- **RECORD LIST**:

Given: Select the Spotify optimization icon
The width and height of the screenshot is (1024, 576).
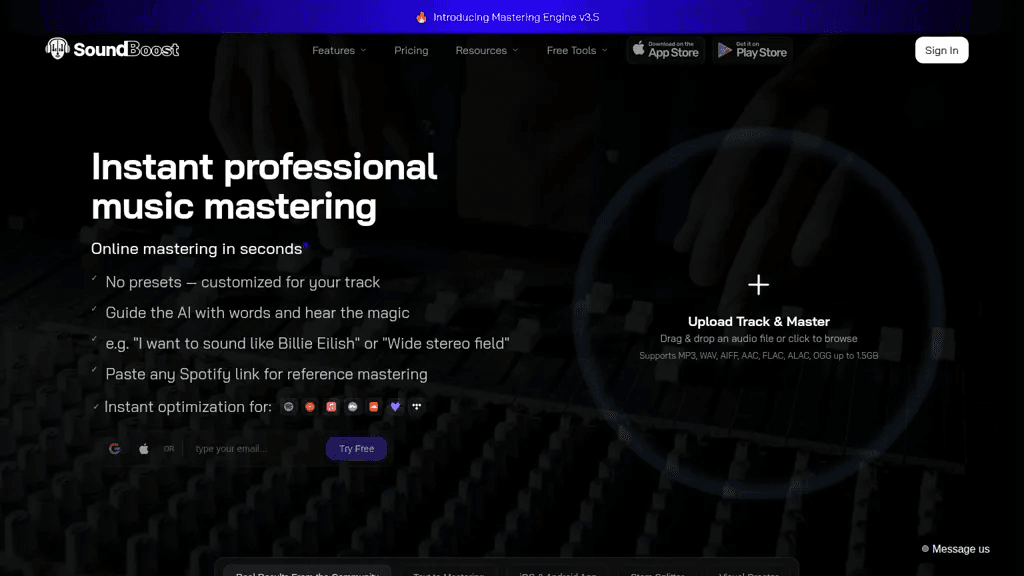Looking at the screenshot, I should 289,407.
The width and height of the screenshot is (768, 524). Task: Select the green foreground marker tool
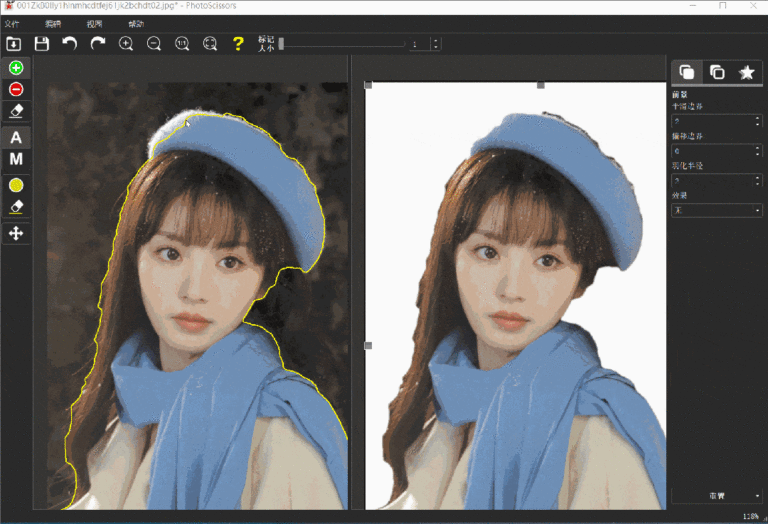[16, 68]
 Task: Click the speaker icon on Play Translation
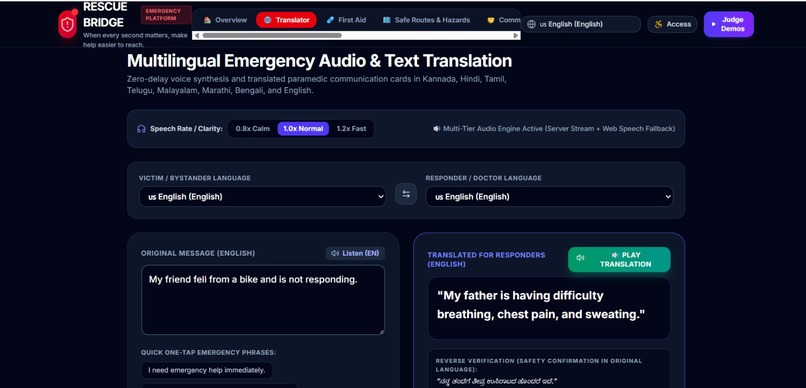[x=580, y=258]
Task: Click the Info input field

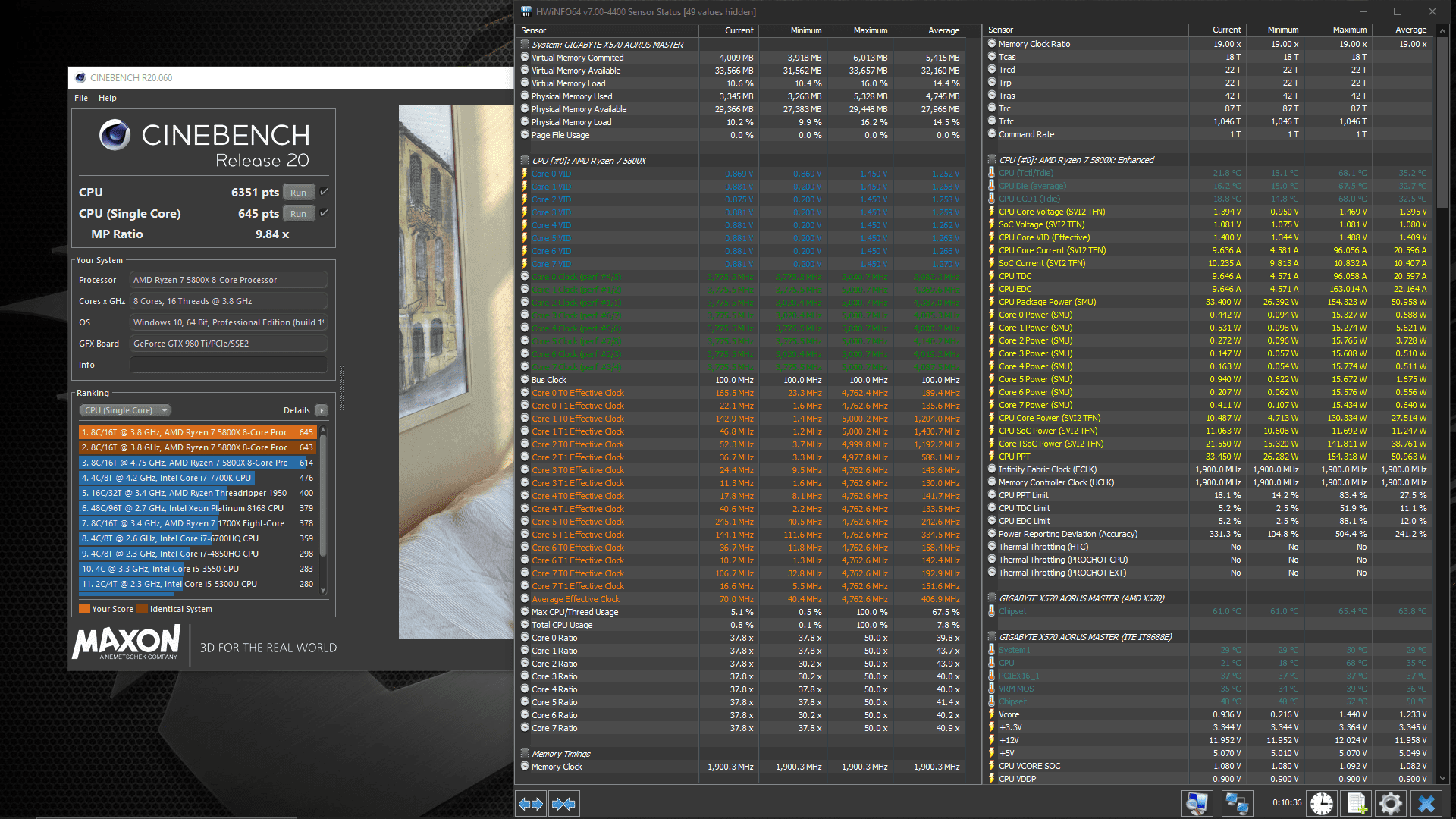Action: [x=228, y=365]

- **WHAT THE TASK REQUIRES**:
Reproduce all of the material above verbatim, leaving out the pictures.

- **WRITTEN SOLUTION**:
Given: Select the Spotify optimization icon
The width and height of the screenshot is (1024, 576).
Looking at the screenshot, I should 289,407.
The width and height of the screenshot is (768, 524). Task: Select the green foreground marker tool
[16, 68]
 Task: Click the speaker icon on Play Translation
[x=580, y=258]
Task: Click the Info input field

Action: [x=228, y=365]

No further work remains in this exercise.